When should you add your own negative prompt?

You do not need to add a custom negative prompt every time. In many cases, the automatic guidance is enough, especially if your main prompt is clear and the selected style already matches your goal.

Add your own negative prompt when you notice a repeated issue that the automatic guidance does not fully solve.

Problem

Portraits sometimes show distorted hands or unusual fingers.

bad hands, malformed hands, deformed fingers, extra fingers, missing fingers, fused fingers
Problem

A scene keeps adding unwanted signs or lettering.

text, letters, logo, watermark, signage

Custom negative prompts are best used as targeted corrections. They should not replace a clear main prompt.

Example: reducing hand and finger issues

Hands can be difficult in AI-generated portraits. If hands are visible and often look distorted, you can combine a better pose phrase with a small negative prompt.

Main prompt phrase: hands partially in coat pockets Optional user negative prompt: bad hands, malformed hands, deformed fingers, extra fingers, missing fingers, fused fingers

The positive phrase is important. Asking for “hands partially in coat pockets” gives the model a simpler, more natural pose. The negative prompt then adds a small correction layer.

Do not overuse negative prompts

A very long negative prompt can sometimes make results less natural. It may push the model away from too many things at once, which can reduce creativity or create strange compromises.

Too broad
bad, ugly, wrong, messy, weird, distorted, unrealistic, low quality, poor, error, broken, strange, deformed, unnatural, imperfect
More focused
blurry, watermark, text, deformed fingers

The focused version is usually easier to understand and easier to adjust. Negative prompts should describe specific problems, not every possible thing that could go wrong.

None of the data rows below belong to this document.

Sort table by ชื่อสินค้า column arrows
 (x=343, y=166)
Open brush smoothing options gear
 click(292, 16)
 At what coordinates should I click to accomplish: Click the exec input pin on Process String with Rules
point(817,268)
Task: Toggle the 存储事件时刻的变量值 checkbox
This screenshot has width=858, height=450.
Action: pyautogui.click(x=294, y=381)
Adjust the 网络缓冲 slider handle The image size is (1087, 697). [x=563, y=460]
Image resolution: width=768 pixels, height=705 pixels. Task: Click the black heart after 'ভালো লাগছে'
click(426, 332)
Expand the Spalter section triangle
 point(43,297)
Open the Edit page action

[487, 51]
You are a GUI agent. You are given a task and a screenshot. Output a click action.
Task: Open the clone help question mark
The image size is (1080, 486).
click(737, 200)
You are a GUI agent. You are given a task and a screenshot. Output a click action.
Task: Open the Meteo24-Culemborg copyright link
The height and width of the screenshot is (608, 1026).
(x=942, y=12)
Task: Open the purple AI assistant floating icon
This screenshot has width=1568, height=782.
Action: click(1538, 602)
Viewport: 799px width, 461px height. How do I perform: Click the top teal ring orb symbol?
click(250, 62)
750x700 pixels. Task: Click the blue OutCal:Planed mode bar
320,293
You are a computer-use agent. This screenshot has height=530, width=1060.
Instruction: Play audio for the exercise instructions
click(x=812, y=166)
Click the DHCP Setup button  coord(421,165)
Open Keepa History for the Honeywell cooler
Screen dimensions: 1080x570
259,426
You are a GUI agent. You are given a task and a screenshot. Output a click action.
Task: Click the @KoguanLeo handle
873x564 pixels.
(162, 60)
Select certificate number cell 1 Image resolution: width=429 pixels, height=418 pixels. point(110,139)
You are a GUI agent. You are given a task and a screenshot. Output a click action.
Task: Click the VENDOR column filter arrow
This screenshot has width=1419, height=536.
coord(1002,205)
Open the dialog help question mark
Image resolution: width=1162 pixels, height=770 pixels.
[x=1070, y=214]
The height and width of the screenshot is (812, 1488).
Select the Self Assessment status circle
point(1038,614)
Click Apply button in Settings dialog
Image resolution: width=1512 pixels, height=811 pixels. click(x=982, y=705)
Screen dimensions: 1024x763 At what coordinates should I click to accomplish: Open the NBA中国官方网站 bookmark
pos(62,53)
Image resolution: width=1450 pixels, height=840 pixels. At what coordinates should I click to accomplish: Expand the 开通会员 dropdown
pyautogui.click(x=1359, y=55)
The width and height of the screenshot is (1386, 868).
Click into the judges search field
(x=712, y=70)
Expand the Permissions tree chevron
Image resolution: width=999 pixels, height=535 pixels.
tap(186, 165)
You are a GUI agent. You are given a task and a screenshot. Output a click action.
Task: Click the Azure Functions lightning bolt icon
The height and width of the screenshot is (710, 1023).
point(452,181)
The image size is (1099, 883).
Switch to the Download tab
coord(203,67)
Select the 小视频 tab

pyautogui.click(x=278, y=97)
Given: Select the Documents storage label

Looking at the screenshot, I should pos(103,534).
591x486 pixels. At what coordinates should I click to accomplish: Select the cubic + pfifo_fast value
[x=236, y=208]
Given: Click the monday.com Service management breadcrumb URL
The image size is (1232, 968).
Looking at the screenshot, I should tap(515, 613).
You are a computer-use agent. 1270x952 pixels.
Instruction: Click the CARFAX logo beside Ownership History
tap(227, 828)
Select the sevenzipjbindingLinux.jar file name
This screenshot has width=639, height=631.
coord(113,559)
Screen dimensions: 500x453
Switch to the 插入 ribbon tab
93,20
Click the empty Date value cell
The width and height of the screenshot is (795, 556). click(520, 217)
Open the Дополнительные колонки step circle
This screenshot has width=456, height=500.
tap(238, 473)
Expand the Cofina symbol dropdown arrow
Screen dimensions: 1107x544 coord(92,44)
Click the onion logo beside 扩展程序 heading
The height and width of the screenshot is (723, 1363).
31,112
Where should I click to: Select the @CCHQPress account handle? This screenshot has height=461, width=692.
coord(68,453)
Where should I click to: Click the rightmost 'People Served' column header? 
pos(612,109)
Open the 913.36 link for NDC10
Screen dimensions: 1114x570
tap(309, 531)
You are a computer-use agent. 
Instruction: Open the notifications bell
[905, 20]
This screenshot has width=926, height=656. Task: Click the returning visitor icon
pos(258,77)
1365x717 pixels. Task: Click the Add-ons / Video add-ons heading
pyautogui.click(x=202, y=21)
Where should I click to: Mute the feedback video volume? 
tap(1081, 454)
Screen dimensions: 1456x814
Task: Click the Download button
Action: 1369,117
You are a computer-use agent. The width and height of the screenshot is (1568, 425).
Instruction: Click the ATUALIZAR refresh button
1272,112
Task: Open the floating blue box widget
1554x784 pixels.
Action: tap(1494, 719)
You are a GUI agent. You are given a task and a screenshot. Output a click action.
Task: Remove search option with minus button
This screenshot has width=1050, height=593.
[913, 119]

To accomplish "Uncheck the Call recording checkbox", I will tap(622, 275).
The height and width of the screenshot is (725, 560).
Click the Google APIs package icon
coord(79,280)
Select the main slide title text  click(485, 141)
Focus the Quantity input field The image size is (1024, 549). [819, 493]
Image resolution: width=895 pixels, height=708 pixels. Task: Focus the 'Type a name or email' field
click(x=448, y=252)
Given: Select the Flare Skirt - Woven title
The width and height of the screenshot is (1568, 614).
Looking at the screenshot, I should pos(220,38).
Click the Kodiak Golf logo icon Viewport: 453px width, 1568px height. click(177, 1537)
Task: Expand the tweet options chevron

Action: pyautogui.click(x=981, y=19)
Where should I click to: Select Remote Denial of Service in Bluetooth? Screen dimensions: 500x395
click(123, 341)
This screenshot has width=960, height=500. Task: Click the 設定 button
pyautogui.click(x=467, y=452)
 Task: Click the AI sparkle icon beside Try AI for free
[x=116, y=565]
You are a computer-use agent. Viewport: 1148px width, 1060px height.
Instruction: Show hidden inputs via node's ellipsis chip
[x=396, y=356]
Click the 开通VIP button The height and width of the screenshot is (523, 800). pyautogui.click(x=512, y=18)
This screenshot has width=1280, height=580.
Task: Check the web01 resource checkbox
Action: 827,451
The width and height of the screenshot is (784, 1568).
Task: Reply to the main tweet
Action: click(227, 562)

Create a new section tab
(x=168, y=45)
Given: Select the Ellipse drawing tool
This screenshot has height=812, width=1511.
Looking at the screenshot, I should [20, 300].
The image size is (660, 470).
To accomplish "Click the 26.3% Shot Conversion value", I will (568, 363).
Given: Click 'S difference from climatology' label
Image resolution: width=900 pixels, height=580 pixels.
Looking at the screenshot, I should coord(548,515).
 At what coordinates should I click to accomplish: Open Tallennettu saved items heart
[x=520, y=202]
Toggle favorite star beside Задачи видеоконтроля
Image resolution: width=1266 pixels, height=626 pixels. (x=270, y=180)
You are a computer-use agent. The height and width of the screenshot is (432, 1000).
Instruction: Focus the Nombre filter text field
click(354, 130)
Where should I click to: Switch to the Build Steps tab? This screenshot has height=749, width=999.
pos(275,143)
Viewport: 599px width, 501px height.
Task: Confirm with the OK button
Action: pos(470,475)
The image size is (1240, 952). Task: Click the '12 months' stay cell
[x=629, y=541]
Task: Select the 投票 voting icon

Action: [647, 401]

Improve the positive prompt first

Negative prompts are useful, but the main prompt still matters most. If the image is not close to what you want, first improve the positive prompt by making the subject, setting, lighting, and style clearer.

Weak: a room Better: a cozy reading room with a comfortable armchair, wooden bookshelf, warm window light, indoor plants, peaceful atmosphere

A clear positive prompt often reduces the need for many negative terms. The negative prompt should support the image, not carry the whole direction.

How to read article examples

In Kuvagen guide articles, you may see settings written like this:

User negative prompt None
Basic quality guidance Automatically applied

This means the user did not type extra negative terms into the Negative prompt field. It does not mean the image was generated without any negative guidance. Basic or style-specific guidance may still be applied automatically.

A practical rule for beginners

If you are new to negative prompts, start simple.

Beginner rule: 1. Write a clear main prompt. 2. Choose the style that matches your goal. 3. Check the auto-added guidance shown in the placeholder. 4. Add custom negative terms only for specific problems.

For many images, you can leave the Negative prompt field empty and rely on the automatic guidance. If a repeated problem appears, add a few targeted terms.

Useful negative prompt examples

Here are some practical negative prompt patterns. Use only the parts that match the problem you are trying to fix.

General quality

blurry, low quality, watermark, text

Hands and fingers

bad hands, malformed hands, deformed fingers, extra fingers, missing fingers, fused fingers

Photo-like results when using illustration

photo, photorealistic, film still

Fashion portrait issues

overprocessed skin, waxy skin, plastic skin, harsh flash, amateur

Final tips

Negative prompts are most helpful when they are clear and specific. They can reduce common issues such as blur, unwanted text, watermarks, distorted hands, or style mismatches.

In Kuvagen, the Negative prompt field is best understood as an extra correction field. The placeholder shows what may already be added automatically based on the selected style. You can leave the field empty, or add your own terms when you want to correct a specific problem.